Down to the final line, print the records below exactly and without pictures.

§ **Records to use**
===
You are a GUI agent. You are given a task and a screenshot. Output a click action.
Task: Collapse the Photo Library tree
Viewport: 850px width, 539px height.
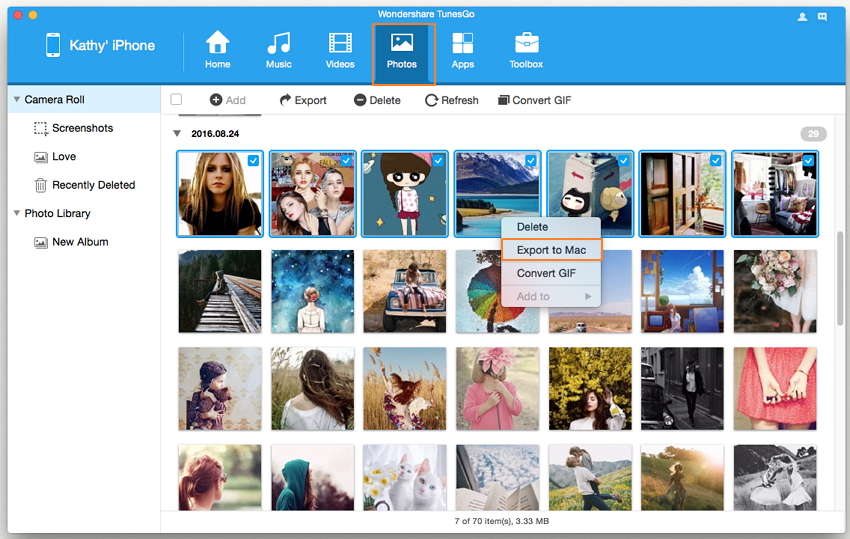(x=17, y=213)
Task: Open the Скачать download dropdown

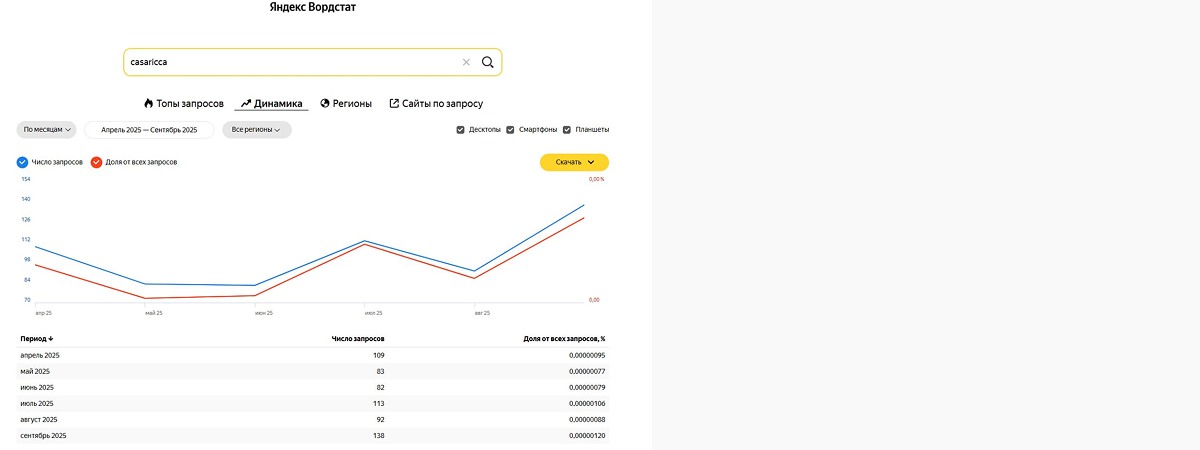Action: (x=574, y=162)
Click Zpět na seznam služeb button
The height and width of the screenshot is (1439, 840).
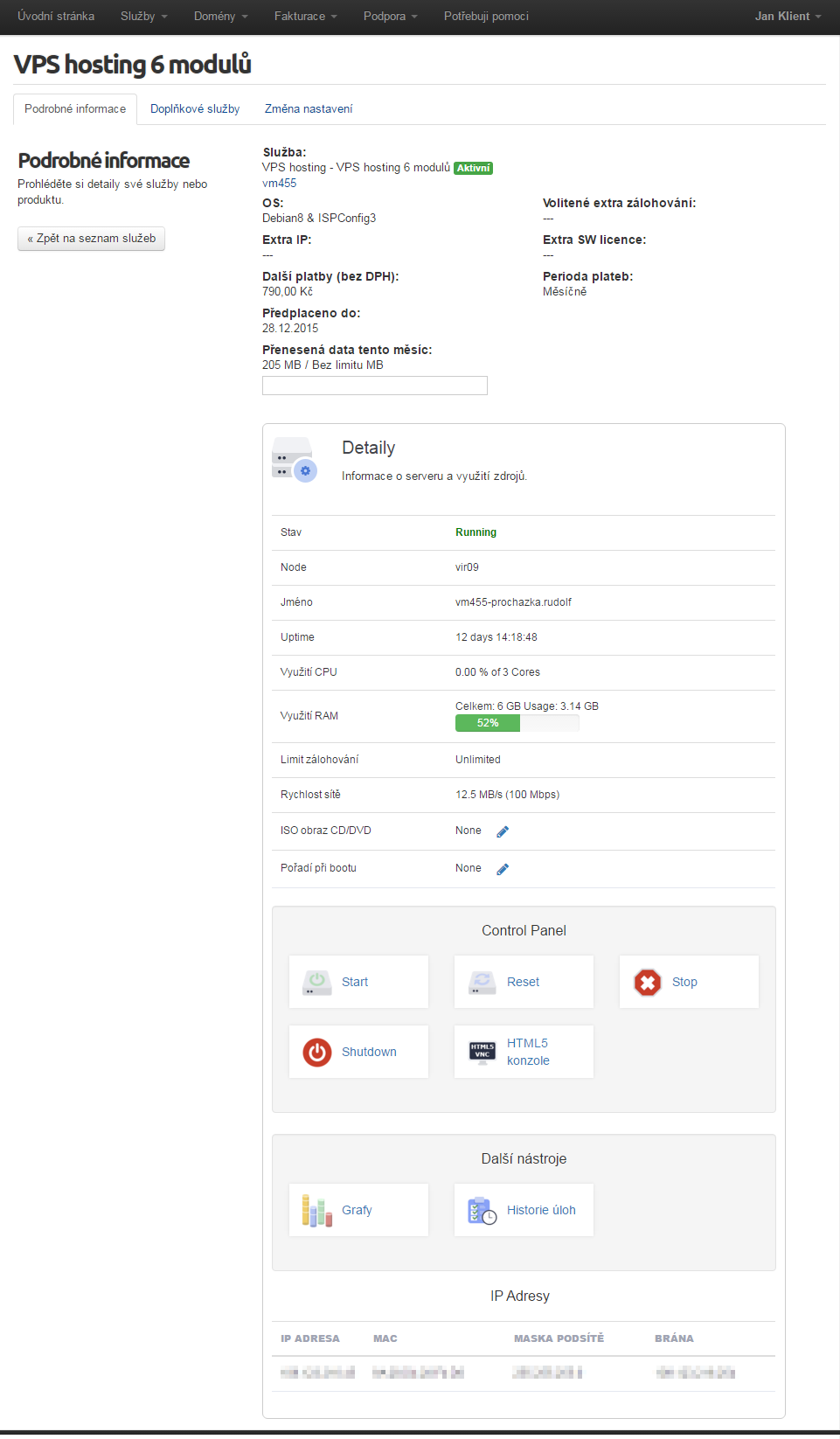[x=91, y=239]
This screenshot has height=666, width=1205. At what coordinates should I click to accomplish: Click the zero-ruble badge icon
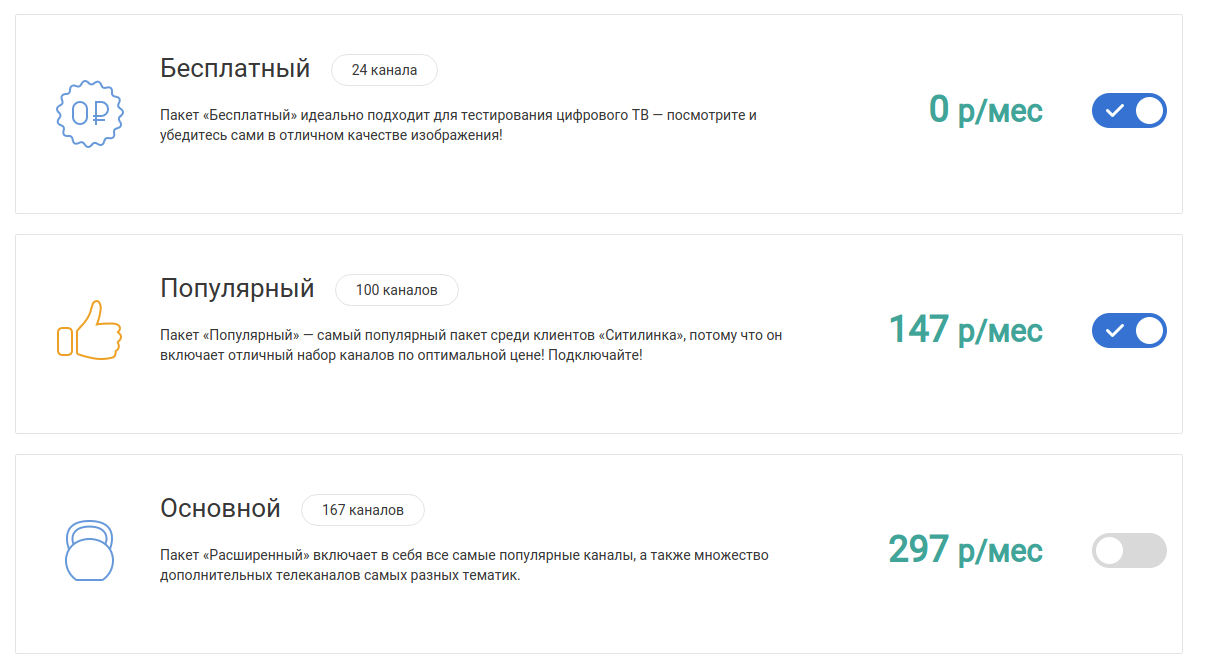[89, 113]
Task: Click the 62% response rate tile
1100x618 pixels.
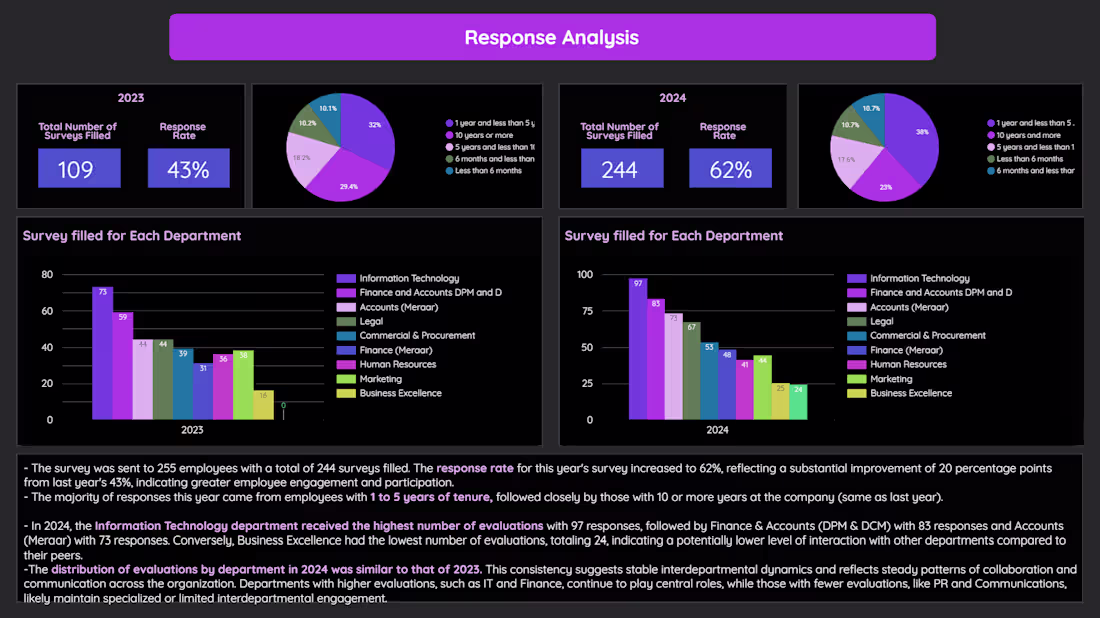Action: pos(730,168)
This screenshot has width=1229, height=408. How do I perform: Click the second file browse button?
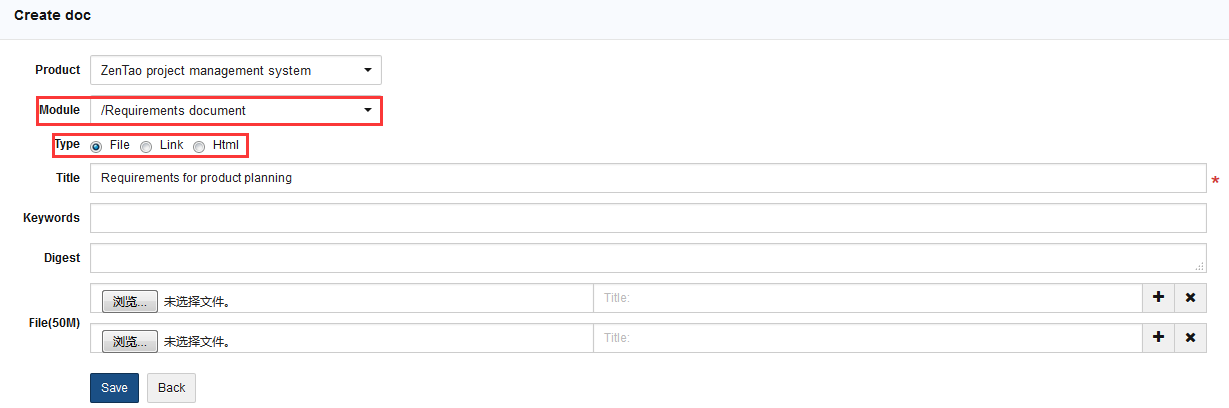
===
§ **Solution for this task**
You are a GUI agent. You are given a task and a screenshot. Output a click action.
Task: Collapse the Photo Library tree
Viewport: 850px width, 539px height.
(x=17, y=213)
Task: Open the Скачать download dropdown

Action: (x=574, y=162)
Click Zpět na seznam služeb button
The height and width of the screenshot is (1439, 840).
[x=91, y=239]
This screenshot has height=666, width=1205. At what coordinates should I click to accomplish: Click the zero-ruble badge icon
[89, 113]
Task: Click the 62% response rate tile
1100x618 pixels.
Action: pos(730,168)
This screenshot has width=1229, height=408. How do I perform: Click the second file browse button?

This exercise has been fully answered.